IN order to keep up with the fast development of the industry, many companies have started developing or purchasing their own translation management systems, or TMS. However, what is the right time to implement a TMS? How to adopt a TMS? Which TMS solution to choose? These questions are not easy to answer.
In Why You Might Need Help Selecting a TMS, Lee Densmer writes about three main reasons on why choosing a TMS is hard. An unstable TMS market makes it hard to invest in a system that can last for a long time. Too many choices can also bewilder the companies, making them spend more time and effort in searching for the perfect-fit solution. The risk for wasting budget on unnecessary features is also high when it comes to TMS. Asking yourself the following questions may help you have a clearer clue.
- To buy or to develop?
In Translation Management Systems: build or buy, Benjamin B. Sargent talks about four stages of technology solution development. According to him, the TMS market has entered stage C, where feature competition is well at play, and companies have plenty of off-the-shelf solutions to choose from. Generally speaking, in this stage, your newly developed self-owned TMS can hardly compete with the well-developed solutions in the market. However, before heading to the TMS supermarket to shop for one, the option of developing your own tool is still there. In the year 2017, there are still companies developing their own tool, because this tool can be customized to their use, fit their needs perfectly, and boost their efficiency in largest scale. If you do have the budget for developing, maintaining and expanding your own system, building your own TMS can be beneficial in the long run.
- What do you from the TMS?
As mentioned before, which so many choices on the shelf, it’s really easy to get lost and end up with spending extra money. Even if you are developing your own TMS, it’s also hard to decide which feature to include. Therefore, doing a self-assessment can be really important. In Eight Steps To A Successful TMS Roll-Out, Andrew Lawless points out some steps that can be taken in assessing your needs:
- Finding the pain: Find out what bothers you most in your existing project management process.
- Audit your workflows: Examine your existing workflow. Identify flaws in it and prepare it for future TMS implementation.
- Define what can be automated: Look for the most manual and redundant steps in your project management, and think about where it’s possible to get it automated.

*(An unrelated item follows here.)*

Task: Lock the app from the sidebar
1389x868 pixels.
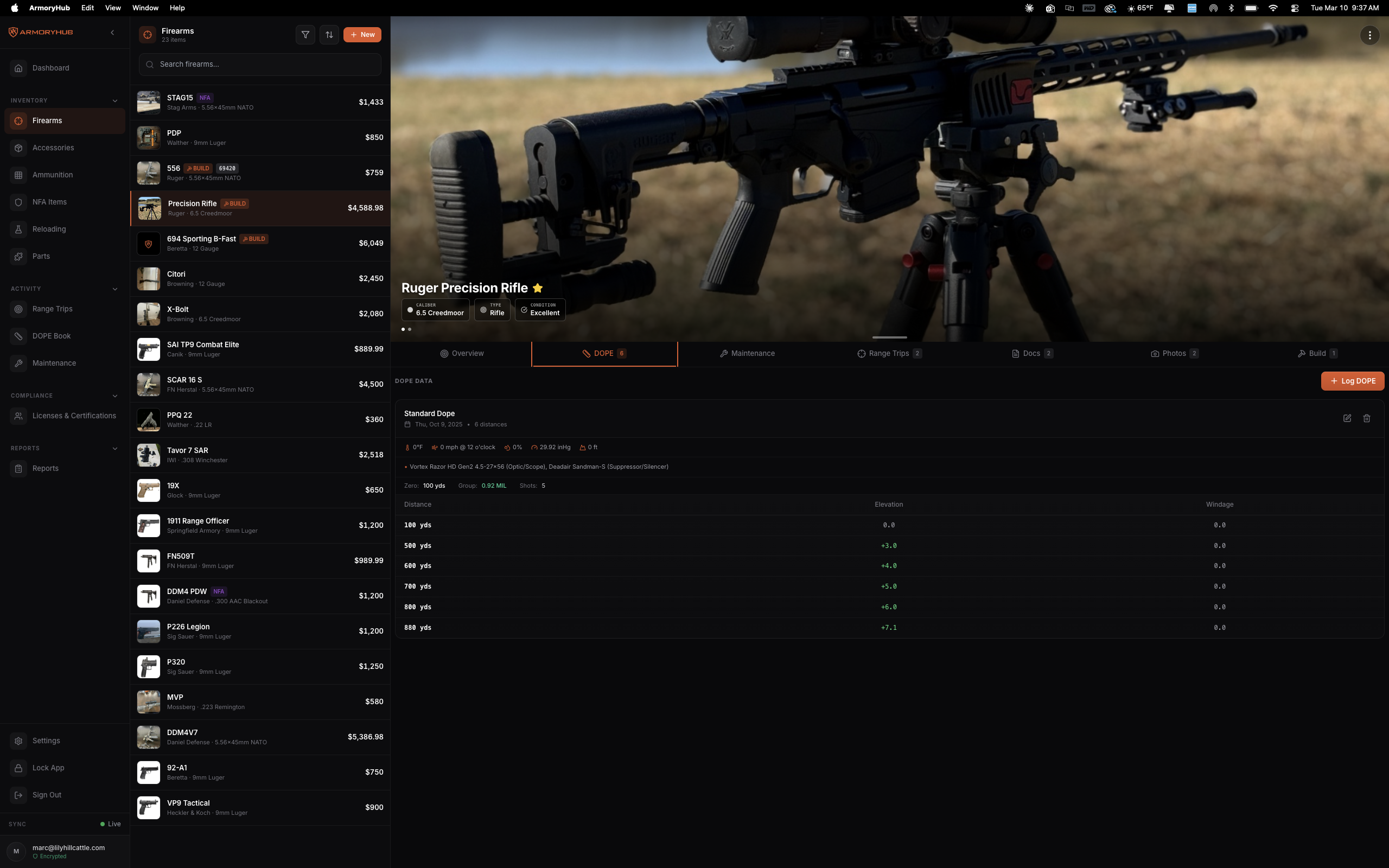Action: [48, 768]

- Define what needs to be managed outside the TMS: It’s important to know what you don’t need your TMS to do. Do you want to do invoicing, or documentation within the TMS?
- Which TMS fulfills your needs best?
Most TMS in the market can be characterized into three types:
- Business-oriented: Focus more on the management of company or department. Offers files/projects tracking and includes invoicing/billing functions.
- Language-oriented: Have more powerful linguistic functions like an online editor, pseudo-translation, TM and TB management.
- Comprehensive: Have both two functions mentioned above. But can be a master-of-none.
After doing need assessment, you should be able to identify which type you are looking for. Doing some research into the existing TMS and putting them into different groups can help you eliminate a lot of bad options.
- Is the system compatible with your existing system?
After narrowing the list down to one category, now it’s time to get down to implementation details. What content management tools are you using on your website? What CAT tools are you using? What billing system are you using? If the TMS is not compatible with these tools, it will be a great pain when it comes to implementation.
The best solution to this problem is to give it a test drive. Choosing one small project from every workflow can give the TMS a good test in compatibility. If there are problems, it’s still not too late to troubleshoot. Running several pilot projects before real implementation starts can let you know whether you like the TMS or not.
Chooisng the right TMS needs a lot of consideration. Please make sure to take your time researching and investigating your internal needs, I’m sure the time spent will be worthwhile in the long run.